What you will do: Word for word, write the lines below out again, with no pictures.

─── Records provided

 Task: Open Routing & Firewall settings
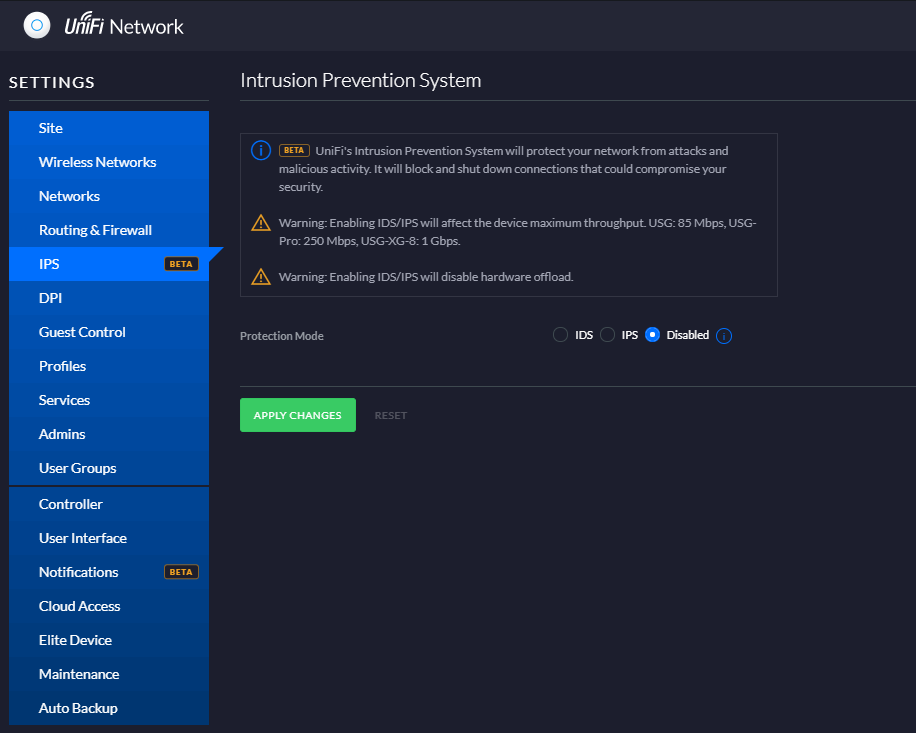click(95, 230)
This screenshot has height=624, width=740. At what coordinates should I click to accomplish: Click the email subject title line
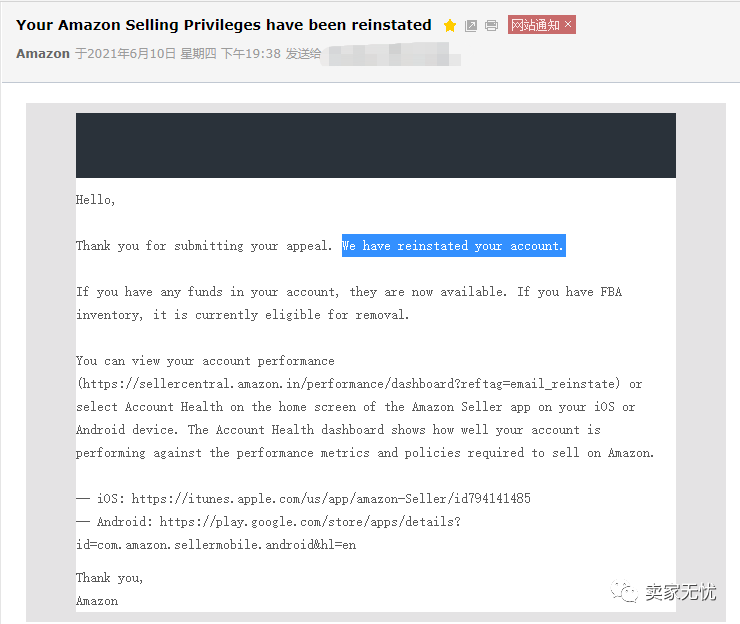[x=224, y=25]
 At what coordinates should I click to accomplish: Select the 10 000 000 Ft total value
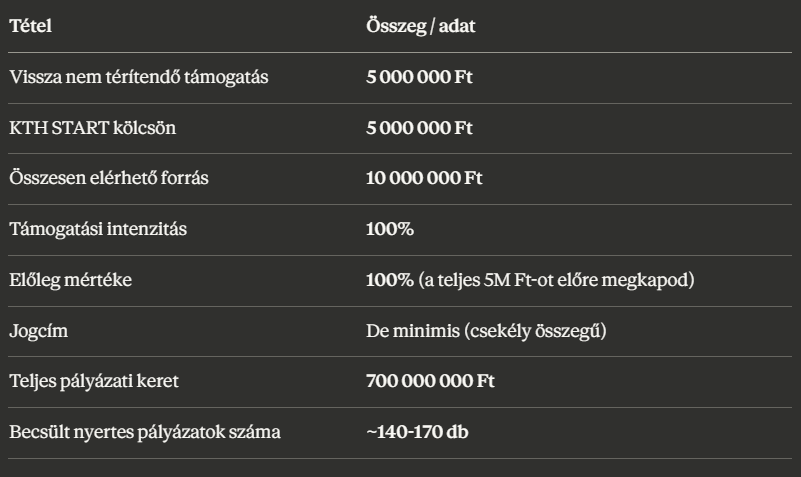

──────

Answer box:
 Task: Open Routing & Firewall settings
click(95, 230)
This screenshot has height=624, width=740. At what coordinates should I click to accomplish: Click the email subject title line
[x=224, y=25]
 At what coordinates should I click to accomplish: Select the 10 000 000 Ft total value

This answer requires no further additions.